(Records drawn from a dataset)
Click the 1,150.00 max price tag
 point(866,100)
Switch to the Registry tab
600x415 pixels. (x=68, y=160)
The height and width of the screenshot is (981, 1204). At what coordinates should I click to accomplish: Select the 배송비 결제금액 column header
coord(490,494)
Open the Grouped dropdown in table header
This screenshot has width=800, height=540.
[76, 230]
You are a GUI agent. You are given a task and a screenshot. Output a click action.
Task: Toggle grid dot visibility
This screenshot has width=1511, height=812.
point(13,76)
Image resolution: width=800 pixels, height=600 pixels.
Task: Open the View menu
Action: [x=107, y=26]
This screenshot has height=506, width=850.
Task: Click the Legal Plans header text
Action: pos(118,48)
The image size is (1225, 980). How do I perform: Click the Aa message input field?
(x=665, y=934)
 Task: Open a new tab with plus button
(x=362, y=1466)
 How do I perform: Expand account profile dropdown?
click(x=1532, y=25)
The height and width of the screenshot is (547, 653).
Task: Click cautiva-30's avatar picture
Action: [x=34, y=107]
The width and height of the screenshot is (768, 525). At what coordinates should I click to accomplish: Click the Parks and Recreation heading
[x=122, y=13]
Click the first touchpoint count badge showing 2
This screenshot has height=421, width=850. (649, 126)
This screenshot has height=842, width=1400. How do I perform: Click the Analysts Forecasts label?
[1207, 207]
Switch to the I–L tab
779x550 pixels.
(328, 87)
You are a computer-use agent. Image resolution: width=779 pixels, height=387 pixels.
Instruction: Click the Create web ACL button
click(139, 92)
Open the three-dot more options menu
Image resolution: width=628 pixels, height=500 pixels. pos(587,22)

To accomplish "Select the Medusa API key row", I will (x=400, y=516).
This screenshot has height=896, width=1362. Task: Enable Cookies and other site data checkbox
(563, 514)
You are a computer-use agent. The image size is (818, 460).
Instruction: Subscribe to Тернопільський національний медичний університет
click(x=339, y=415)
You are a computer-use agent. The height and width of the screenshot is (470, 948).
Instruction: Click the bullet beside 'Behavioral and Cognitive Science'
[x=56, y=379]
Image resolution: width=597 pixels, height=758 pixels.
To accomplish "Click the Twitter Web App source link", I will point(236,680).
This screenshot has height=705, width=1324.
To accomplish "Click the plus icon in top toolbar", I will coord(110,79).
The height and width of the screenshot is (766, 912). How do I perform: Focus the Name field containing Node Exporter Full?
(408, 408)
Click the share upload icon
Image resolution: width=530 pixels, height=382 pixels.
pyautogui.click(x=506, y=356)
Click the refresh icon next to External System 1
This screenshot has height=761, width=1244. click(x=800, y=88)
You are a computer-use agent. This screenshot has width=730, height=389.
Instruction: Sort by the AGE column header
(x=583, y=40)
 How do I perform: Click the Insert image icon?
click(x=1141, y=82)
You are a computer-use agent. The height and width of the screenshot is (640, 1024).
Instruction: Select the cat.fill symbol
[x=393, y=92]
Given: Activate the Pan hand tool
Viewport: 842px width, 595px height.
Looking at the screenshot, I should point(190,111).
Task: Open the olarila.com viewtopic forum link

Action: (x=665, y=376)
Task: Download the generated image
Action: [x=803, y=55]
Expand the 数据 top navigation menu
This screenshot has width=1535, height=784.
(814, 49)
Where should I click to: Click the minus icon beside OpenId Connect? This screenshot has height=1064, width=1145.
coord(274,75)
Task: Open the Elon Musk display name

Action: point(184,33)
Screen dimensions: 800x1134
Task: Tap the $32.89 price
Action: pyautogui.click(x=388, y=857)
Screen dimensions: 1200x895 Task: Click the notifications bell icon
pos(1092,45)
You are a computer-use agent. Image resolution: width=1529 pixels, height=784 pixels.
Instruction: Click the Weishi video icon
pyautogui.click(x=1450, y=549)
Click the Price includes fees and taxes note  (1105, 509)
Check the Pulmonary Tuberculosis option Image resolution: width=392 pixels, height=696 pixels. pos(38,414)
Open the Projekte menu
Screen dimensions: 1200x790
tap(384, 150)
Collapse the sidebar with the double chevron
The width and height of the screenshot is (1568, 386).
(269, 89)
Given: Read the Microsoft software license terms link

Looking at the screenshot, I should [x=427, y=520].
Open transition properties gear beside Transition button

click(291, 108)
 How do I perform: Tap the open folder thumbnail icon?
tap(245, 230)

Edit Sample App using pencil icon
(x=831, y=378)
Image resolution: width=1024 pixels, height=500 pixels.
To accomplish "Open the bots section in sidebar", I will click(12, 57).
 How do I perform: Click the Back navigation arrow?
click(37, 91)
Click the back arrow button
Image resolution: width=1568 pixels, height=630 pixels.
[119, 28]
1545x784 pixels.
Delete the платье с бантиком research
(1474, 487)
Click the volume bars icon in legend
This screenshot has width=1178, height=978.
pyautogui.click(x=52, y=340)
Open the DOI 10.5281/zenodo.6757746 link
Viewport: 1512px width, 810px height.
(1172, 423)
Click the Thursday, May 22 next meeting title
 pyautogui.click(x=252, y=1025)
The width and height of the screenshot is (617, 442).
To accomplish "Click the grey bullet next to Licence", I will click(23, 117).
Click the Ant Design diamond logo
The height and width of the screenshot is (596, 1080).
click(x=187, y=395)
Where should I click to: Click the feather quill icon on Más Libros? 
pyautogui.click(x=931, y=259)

- Aim of the task: Look through the entries above for the word "agent". Copy every line where it shows up.

- Solution to this problem:
You are a GUI agent. You are given a task and a screenshot. Output a click action.
You are a computer-use agent. Image resolution: width=779 pixels, height=387 pixels.
You are a computer-use agent. The image size is (818, 460).
You are a computer-use agent. The height and width of the screenshot is (470, 948).
You are a computer-use agent. This screenshot has width=730, height=389.
You are a computer-use agent. The height and width of the screenshot is (640, 1024).
You are a computer-use agent. Image resolution: width=1529 pixels, height=784 pixels.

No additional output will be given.